Serbia: Risk Assessment

Country Rating1

Rating: C

Business Climate Rating1

Rating: C

Risk Assessment2

Increased growth in 2011 driven by exports
After the 2009 recession, the economy rebounded only slightly in 2010 owing to low private demand, restricted by wage and retirement pension freezes. The retail and financial intermediation sectors, as well as mining, transport and communication, posted the strongest growth, whereas construction continued to decline. In 2011, the recovery is expected to take hold. Exports, mainly of manufactured goods and food products, will drive growth, while consumption and investment will make more muted progress. Direct foreign investment inflow will gather pace, with the privatisation of public companies Telekom Srbjia and JAT Airways. Growth in mining, financial intermediation, transport and manufacturing is expected to continue. This growth will, however, be limited by restrictive budget policy.

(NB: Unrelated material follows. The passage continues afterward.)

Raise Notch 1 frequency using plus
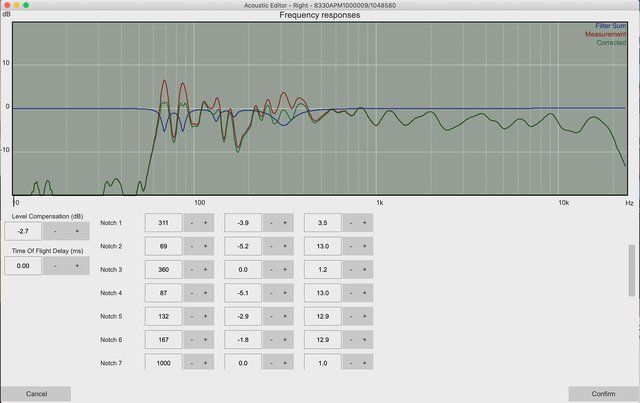 (205, 222)
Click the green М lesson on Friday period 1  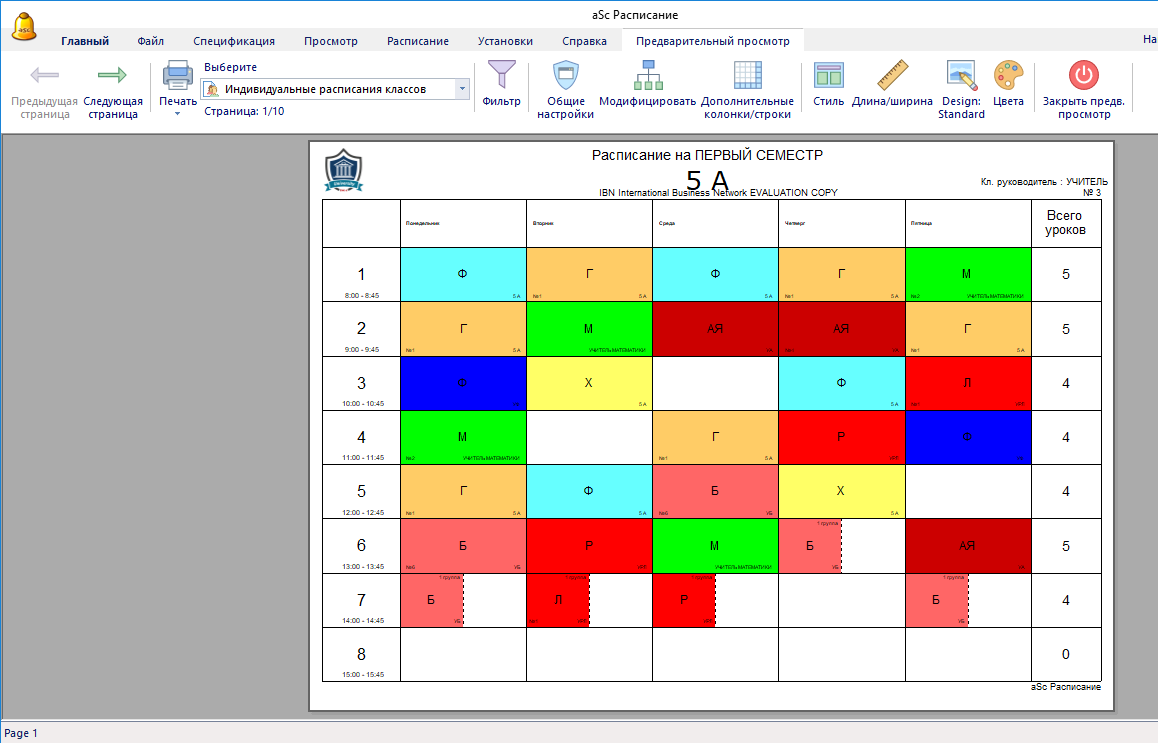(967, 274)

Furthermore, continuing high unemployment rates, at almost 20% of the working population, will continue to hinder household consumption.

Budget consolidation within the framework of the IMF agreement
The country has been subject to an IMF agreement since 2008 and the authorities are thus eager to contain the budget deficit and comply with IMF recommendations. In 2010, the deficit objective was achieved thanks to the stabilisation of current spending. In 2011, the deficit is expected to contract further. Privatisations will swell revenues and current spending (salaries and social transfer payments) is expected to stagnate in favour of investment spending. In coming years, the deficit is expected to shrink with public debt stabilising at around 40% of GDP but remaining very sensitive to exchange rate variations and growth shocks.

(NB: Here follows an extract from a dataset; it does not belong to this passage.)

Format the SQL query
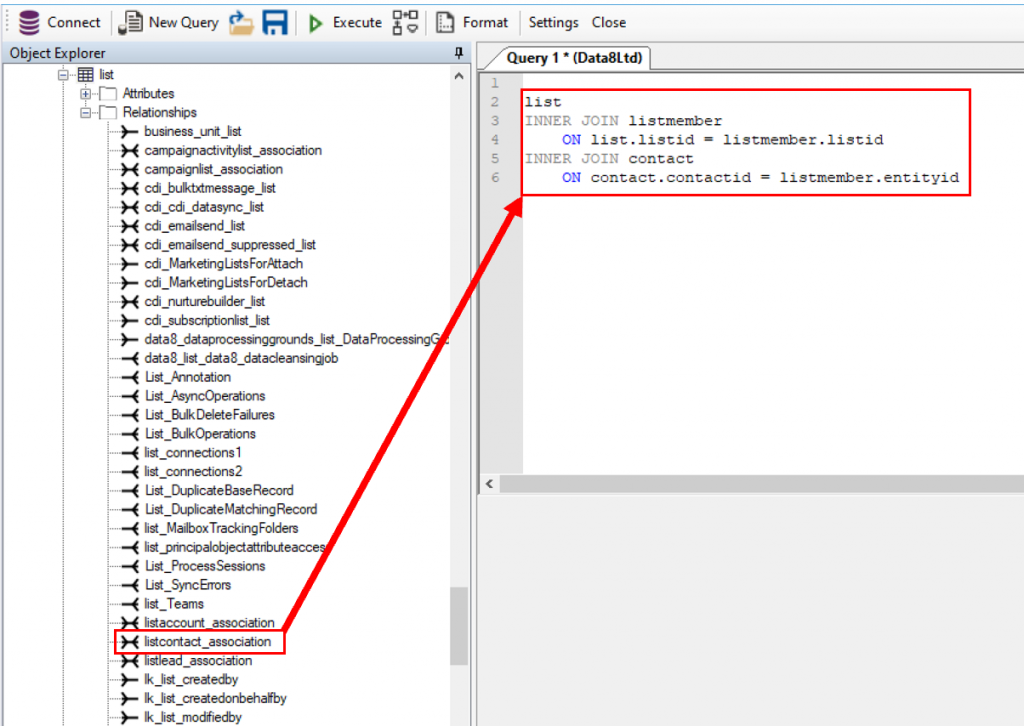Image resolution: width=1024 pixels, height=726 pixels. tap(473, 22)
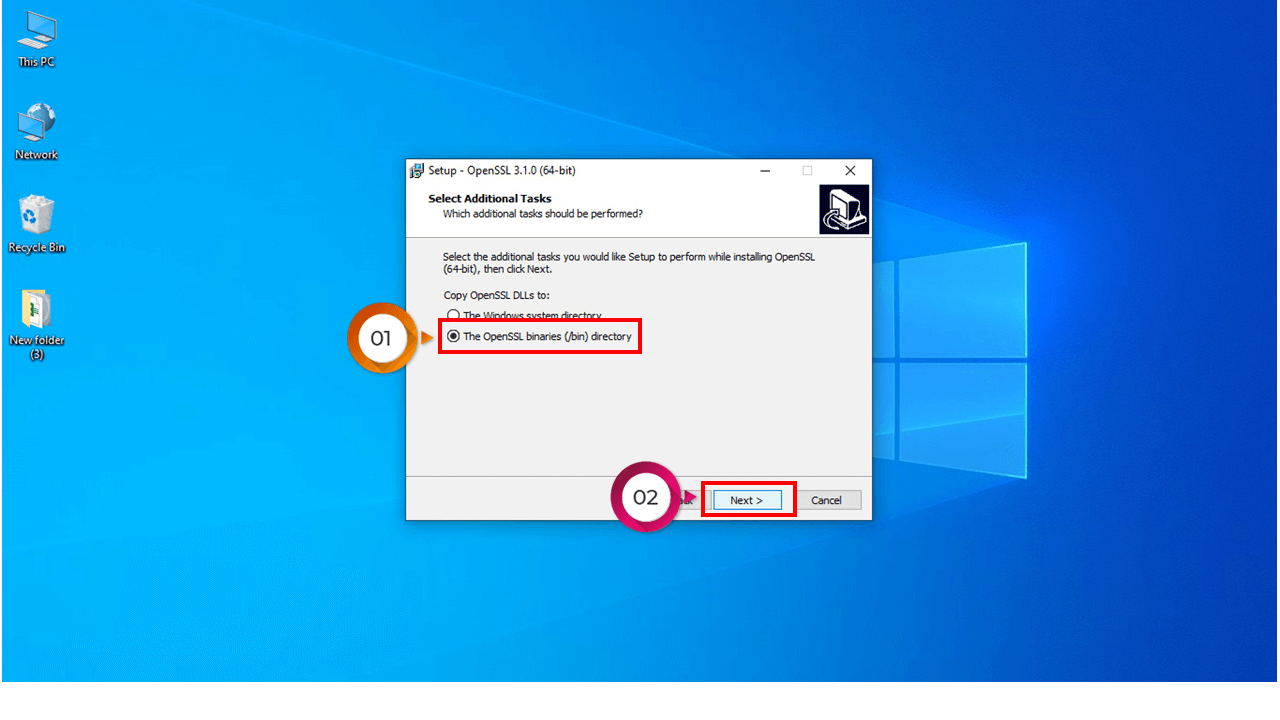Click the disabled maximize button of Setup window
Image resolution: width=1280 pixels, height=720 pixels.
click(x=807, y=171)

High dependence on external financing
The current account is structurally in deficit, due to a lack of competitiveness in certain export sectors and inadequate domestic supply. In 2011, increased exports of metals (particularly steel from the US Steel factory in Smederevo), food products and chemicals will make it possible to compensate for import growth. Direct foreign investment will only meet a small portion of financing needs, and the country will thus have recourse to foreign, mainly private, debt, which has been growing over recent years. The banking sector, which is well-capitalised and which posted satisfactory profitability in 2010, nevertheless has a very open exchange position that makes it vulnerable to external shocks.

Stabilisation of external geopolitical risk
Ten years after the fall of Slobodan Milosevic, a number of political and constitutional changes have taken place. The pro-European coalition, in power since 2008, has worked towards rapprochement with the European Union by moving towards peaceful resolution of disputes with other nations, in particular Kosovo. The country thus won EU candidate status in 2009. Kosovo remains a stumbling block in membership negotiations, however, as Serbia has still not recognised the country. Furthermore, the business environment in Serbia is below average for the region.

Strengths

  • International financial backing and economic recovery thanks to political normalisation and economic openness
  • Reduction in public debt burden due to debt relief measures
  • Consolidated banking system
  • Qualified and competitive workforce
  • Support from donors

 

Weaknesses

  • High financing needs and dependence on external financing
  • Rising corporate external debt
  • Overblown public sector
  • Relations with EU dependent on Serbia’s continued cooperation with the ICTY and on progress made regarding governance
  • Weak governance

1Country and Business Climate Ratings courtesy of Coface (10/2011)
2Risk Assessment and methodology courtesy of Coface (10/2011).